4) Avoiding another Brexit
In order to avoid the confusion and mis-information that dogged much of the economic debate around the First Independence Referendum and around Brexit then more trusted and authoritative channels of information need to be found. This is easier said than done and at present the lack of engagement and debate on such crucial, but complex, issues (witness the lack of reaction to the SGCR) bodes ill.
The general lack of interest and analysis in Scotland with respect to the economy – whether it be with respect to academics, journalists, think tanks or politicians – remains a concern and would have been a problem at the best of times but with a background including a recent/on-going pandemic and the early days of Brexit, then the potential for confusion and deliberate obfuscation of likely out-turns is considerable.
It is essential that the basic economic and fiscal principles and policies of any new beginning are clearly laid out and coherent. To avoid doing so, as with Brexit, is asking for trouble.
Read the full text of John McLaren’s analysis at Scottish Trends
Image of Kate Forbes via Wikimedia Commons/Flickr
Further reading: Richard Murphy, Tax Research UK, on GERSday, 26 August; Robin McAlpine of Common Weal on the Good news story; David Phillips, IFS, Scottish implicit deficit cd be 26-28% in 2020-2021, 27 August; Richard Murphy (again), Scotland’s problem: Low taxes, August 27; Tom Gordon, Herald, Forbes: growth will cut deficit, 26 August plus FAI elsewhere on this site (it puts the possible deficit peak at 21%). More generally: Laurie Macfarlane and Miriam Brett, A just sustainable recovery plan, Common Wealth, August 2020.
Me Bungo Pony says
Even if we are to accept the “figures and calculations” above as an accurate description of Scotland’s current fiscal position, the author betrays his political affiliations by stating; “this has left Scotland in the position of being a net beneficiary, to the tune of £11 billion, from the UK wide funding arrangement”.

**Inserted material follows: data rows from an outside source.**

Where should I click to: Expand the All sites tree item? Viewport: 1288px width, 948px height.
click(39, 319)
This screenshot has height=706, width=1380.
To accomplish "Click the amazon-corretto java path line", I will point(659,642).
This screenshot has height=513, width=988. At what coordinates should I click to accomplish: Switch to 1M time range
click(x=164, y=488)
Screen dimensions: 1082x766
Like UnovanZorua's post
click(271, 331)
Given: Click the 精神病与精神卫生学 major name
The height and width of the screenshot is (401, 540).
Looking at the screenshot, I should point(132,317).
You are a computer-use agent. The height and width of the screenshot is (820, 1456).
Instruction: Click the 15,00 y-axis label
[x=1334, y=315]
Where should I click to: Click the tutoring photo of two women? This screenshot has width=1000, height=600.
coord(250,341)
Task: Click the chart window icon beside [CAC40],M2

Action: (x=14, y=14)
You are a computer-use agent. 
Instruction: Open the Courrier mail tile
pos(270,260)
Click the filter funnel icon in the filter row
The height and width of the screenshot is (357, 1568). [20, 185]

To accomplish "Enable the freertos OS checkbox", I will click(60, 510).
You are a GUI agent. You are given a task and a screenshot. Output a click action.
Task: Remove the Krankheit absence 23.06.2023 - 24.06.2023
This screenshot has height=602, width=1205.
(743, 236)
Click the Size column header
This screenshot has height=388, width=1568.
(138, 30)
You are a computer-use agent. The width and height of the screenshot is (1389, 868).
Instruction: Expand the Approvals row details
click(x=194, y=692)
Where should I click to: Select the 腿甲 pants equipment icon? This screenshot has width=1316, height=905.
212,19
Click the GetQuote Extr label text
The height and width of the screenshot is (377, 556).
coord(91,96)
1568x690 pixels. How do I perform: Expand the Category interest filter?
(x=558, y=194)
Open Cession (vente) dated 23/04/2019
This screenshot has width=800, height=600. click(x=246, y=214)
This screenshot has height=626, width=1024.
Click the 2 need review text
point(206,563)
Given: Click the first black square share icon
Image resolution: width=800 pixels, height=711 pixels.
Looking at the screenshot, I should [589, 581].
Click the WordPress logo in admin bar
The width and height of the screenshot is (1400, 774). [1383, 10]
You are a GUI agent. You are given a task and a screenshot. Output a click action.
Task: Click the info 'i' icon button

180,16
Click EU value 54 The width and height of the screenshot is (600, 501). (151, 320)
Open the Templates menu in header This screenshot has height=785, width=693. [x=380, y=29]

It’s a position that requires us to accept the unionist mantra of Scotland as uniquely incapable of funding services without the largesse of its Southern neighbour. It puts the blame for the situation on the shoulders of Scots themselves who, subsequently, require the English to save them from themselves.
However, this situation has arisen “under the Union”. A Union whose central govt has reserved all the macro-economic powers over Scotland’s economy to itself; and intends to deprive Scotland of yet more economic powers returning from the EU. If you accept, all things being equal, that Scots are as capable as all our independent neighbours, then the “problems” laid out in the article can be more logically laid at the door of the Union. It is not Independence that has “allegedly” impoverished Scotland it is the Union that has “allegedly” impoverished Scotland. To quote Derek Bateman;
“A country denied the ability to run its own economy is blamed for being bankrupt by the authority which exercises those macro economic powers over it. The British Treasury pulls our wings off and then laughs when we can’t fly”.
That, it would seem, is the Unionist attitude.
nancy millar mcintosh says
“this has left Scotland in the position of being a net beneficiary to the tune of £11 billion” does not betray any position held by the author as it is merely a fact.